Me:"I'm sure it must be. With members of my family dropping dead all the time and my obvious father issues."
Him:"I don't believe that you are unjust with feeling the way you do, considering your history"
Me:"...Neither do I..."
Him:"Good then. So you now know that it's okay to feel the way you're feeling."
Me:"I don't feel guilty for feeling that way. I'm just saying that it's not a very happy place."
Him:"Of course it isn't..."
Me:"Um.. so what should I do? About these.. 'abandonment issues' I guess I would call it"
Him:"Abandonment issues! Now, that's a good term for it!"
Me:"..."
Him:"I'm going to tell you to stop drinking coffee. Okay?
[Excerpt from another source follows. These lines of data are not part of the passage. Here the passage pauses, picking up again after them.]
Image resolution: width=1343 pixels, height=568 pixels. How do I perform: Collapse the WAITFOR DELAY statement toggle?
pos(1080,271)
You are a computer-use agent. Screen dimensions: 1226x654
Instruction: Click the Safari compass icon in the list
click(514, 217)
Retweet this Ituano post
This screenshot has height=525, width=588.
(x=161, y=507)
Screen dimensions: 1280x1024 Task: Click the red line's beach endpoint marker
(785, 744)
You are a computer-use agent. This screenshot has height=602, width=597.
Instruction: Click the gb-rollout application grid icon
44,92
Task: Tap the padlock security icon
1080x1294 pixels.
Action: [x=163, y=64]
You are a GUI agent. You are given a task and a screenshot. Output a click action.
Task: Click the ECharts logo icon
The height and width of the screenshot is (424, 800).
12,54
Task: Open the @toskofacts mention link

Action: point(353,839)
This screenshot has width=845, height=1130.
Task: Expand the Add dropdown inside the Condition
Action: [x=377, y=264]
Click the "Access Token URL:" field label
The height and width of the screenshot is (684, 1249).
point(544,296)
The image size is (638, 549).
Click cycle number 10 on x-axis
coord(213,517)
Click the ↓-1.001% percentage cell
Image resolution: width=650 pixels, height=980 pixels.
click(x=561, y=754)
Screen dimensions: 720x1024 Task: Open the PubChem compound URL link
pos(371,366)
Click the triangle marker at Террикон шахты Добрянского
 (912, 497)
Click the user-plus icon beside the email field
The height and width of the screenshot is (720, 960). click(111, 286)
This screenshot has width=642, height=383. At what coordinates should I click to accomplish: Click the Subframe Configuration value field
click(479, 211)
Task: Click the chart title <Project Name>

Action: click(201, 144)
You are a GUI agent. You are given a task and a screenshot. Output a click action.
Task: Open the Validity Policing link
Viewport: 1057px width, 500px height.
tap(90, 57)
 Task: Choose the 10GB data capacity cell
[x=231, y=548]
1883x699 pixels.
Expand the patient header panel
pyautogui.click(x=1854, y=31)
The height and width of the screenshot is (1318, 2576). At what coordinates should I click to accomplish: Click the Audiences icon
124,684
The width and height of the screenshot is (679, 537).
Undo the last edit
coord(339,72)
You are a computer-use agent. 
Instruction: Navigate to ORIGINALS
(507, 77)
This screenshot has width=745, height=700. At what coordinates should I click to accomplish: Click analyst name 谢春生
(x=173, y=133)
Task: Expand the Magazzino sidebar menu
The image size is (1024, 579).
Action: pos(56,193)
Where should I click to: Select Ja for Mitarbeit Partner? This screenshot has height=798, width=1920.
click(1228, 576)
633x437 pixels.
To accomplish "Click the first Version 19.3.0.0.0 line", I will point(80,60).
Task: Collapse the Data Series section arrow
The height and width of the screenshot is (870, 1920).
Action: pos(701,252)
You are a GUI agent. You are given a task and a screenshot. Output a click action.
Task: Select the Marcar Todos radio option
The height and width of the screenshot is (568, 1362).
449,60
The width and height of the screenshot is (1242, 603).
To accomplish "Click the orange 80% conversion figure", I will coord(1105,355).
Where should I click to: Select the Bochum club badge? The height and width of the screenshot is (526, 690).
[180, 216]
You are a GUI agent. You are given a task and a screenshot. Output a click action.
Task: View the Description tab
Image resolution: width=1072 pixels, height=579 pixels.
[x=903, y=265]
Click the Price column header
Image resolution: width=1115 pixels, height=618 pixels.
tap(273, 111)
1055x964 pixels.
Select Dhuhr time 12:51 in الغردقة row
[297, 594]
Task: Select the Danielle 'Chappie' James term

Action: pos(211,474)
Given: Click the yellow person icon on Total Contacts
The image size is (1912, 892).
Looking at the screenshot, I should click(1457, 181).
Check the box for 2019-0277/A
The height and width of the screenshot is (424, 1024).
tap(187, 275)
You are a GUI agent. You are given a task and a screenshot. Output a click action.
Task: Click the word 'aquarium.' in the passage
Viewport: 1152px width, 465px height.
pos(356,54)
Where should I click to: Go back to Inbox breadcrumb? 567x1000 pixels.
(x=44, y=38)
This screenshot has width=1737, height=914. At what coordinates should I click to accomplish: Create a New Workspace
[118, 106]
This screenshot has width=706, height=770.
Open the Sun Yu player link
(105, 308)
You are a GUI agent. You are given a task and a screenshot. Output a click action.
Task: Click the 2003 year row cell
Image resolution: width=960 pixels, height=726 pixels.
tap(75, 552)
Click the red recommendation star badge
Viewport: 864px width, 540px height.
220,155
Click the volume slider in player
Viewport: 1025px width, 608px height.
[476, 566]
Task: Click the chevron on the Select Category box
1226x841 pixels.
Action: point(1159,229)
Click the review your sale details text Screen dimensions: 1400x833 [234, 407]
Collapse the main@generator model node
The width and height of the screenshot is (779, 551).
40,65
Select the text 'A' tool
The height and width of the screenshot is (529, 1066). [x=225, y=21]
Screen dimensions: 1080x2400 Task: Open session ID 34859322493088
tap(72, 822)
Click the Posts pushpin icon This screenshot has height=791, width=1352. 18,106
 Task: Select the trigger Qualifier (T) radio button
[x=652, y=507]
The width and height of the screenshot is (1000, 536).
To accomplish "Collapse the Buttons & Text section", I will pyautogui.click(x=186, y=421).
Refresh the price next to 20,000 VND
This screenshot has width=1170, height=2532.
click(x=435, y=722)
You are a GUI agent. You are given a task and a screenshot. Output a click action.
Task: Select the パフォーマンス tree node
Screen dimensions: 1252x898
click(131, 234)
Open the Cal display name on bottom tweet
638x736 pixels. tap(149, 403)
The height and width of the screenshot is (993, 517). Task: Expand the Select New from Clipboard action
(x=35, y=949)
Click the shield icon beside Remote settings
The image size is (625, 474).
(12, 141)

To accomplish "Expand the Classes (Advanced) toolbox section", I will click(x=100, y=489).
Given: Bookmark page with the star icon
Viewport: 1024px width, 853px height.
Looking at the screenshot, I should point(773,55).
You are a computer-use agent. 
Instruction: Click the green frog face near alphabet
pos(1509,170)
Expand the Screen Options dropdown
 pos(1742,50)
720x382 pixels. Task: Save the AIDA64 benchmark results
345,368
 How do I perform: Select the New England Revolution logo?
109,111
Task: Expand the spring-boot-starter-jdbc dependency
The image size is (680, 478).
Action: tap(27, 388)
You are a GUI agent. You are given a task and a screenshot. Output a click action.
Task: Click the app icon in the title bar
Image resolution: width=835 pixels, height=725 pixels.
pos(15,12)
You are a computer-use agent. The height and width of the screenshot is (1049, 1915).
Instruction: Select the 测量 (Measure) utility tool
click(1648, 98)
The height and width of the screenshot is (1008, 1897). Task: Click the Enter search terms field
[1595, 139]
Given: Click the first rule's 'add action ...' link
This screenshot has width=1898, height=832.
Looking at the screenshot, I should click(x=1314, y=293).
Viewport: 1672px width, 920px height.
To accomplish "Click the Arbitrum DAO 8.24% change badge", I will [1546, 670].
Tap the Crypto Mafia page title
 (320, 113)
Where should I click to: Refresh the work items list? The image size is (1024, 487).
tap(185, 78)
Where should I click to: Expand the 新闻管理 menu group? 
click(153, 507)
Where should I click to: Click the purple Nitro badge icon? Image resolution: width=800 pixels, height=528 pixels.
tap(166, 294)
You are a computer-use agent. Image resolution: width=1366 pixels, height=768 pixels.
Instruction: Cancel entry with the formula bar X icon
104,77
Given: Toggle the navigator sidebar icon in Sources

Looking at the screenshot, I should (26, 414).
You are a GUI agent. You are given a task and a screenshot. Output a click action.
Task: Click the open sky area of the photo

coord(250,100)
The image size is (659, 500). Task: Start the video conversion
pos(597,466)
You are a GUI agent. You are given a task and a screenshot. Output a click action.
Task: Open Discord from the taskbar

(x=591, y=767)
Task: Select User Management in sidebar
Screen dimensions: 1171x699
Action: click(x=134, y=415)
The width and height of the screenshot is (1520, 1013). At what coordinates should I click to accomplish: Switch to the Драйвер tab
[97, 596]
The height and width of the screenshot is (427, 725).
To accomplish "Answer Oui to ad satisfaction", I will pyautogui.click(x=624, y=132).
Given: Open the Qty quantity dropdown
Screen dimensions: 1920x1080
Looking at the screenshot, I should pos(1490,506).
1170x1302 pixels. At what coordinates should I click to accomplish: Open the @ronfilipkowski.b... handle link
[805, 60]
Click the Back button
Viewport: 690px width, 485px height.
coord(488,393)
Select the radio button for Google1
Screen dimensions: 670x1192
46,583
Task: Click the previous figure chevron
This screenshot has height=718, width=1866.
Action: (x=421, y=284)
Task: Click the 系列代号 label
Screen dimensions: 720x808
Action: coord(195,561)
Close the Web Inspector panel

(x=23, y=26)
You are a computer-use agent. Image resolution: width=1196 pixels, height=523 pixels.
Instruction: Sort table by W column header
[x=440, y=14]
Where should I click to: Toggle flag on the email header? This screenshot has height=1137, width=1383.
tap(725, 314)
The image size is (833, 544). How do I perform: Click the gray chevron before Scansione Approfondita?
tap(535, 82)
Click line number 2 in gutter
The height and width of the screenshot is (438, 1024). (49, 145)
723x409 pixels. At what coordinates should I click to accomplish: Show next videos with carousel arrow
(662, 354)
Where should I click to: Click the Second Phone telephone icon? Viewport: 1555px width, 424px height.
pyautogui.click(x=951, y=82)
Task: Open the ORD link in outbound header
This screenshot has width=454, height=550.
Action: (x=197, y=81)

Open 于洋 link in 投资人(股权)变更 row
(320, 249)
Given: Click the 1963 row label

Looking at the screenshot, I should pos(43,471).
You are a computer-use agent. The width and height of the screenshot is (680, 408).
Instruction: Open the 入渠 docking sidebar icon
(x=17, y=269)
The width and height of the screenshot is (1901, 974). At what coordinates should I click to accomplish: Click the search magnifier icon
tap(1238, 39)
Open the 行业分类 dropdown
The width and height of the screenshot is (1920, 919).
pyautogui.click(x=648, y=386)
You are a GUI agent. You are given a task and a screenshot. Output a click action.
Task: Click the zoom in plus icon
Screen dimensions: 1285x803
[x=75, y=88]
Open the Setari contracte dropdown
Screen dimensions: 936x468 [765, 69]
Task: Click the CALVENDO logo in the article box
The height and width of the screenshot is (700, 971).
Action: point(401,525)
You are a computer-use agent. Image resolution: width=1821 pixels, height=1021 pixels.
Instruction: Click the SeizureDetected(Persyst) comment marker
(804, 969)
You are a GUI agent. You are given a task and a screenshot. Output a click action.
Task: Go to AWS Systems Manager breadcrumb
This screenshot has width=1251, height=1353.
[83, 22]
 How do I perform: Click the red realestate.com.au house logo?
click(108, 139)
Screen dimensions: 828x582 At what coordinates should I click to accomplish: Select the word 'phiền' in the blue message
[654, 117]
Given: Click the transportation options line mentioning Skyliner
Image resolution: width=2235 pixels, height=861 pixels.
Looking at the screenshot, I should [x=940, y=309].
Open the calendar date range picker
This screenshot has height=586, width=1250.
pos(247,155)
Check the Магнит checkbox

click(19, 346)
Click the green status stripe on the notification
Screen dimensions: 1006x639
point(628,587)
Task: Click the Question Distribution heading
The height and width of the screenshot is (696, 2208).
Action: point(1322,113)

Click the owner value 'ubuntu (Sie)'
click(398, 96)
No more coffee."
Me:"Because I have abandonment issues?"
Him:"Yes, that and your anxiety."
Me:"Right."

He then asked me if there was anything more he could do for me. I actually let out a small laugh as that statement made the assumption that he had already done something for me. Looking back though, it probably made me look a little nuts. Not that he would have noticed if I was.

Basically, I had to tell HIM what my issue is (the abandonment thing). And his cure for that, as well as severe anxiety? Quit coffee. 1. So that I can be tired, as wellllll as anxious? Hmm, no thanks. 2. FUCK THAT SHIT. Don't FUCK with my caffeine.

So, to anyone who: has had parents/close family members die spontaneously multiple times throughout their life (including orphans, people from war torn countries); has had an unhealthy relationship with someone years older who is actually attempting to devastate you mentally; has had a childhood that includes witnessing divorce/estrangement; has severe anxiety attacks due to the aforementioned and/or moderate to high stress situations that occur in everyday life. Put down that coffee cup. Right now. It will save your life. Think there's something else you can do about it? Think again. "But I don't even drink coffee" you say? Well, you're fucked. Good luck with that.